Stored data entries
/---

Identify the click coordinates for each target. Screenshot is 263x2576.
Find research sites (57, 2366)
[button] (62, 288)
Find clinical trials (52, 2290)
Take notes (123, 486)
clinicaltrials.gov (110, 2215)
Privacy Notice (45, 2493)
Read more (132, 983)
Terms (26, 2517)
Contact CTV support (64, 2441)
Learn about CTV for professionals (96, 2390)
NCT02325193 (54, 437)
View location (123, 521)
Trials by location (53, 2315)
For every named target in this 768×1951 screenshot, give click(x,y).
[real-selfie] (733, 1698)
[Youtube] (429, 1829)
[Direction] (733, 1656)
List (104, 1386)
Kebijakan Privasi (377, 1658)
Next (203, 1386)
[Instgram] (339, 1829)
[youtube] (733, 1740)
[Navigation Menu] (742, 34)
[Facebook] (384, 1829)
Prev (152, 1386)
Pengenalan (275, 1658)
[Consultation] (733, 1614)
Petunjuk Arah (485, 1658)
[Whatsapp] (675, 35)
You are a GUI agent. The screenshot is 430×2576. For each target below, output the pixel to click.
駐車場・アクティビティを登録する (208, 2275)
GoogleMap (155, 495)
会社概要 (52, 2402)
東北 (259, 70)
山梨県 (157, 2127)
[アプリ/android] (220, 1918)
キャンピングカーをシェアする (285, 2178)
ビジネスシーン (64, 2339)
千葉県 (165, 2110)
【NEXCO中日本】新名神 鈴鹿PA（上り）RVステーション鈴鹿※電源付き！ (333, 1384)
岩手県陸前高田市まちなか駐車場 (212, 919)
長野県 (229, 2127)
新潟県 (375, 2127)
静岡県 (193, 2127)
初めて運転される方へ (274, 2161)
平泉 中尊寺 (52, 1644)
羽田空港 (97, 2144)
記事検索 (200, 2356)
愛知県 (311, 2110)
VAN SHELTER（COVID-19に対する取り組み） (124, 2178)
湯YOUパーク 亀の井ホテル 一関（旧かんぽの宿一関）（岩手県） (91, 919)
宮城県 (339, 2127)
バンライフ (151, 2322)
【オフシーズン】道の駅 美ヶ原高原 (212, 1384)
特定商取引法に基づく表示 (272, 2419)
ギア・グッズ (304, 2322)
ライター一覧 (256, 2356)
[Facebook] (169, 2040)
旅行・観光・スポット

\---

* **Task instructions**: Give back, unchanged, every line from the one with "美ヶ原高原 (212, 1384)" to the end of the entries above.

* **Written reply**:
【オフシーズン】道の駅 美ヶ原高原 (212, 1384)
特定商取引法に基づく表示 (272, 2419)
ギア・グッズ (304, 2322)
ライター一覧 (256, 2356)
[Facebook] (169, 2040)
旅行・観光・スポット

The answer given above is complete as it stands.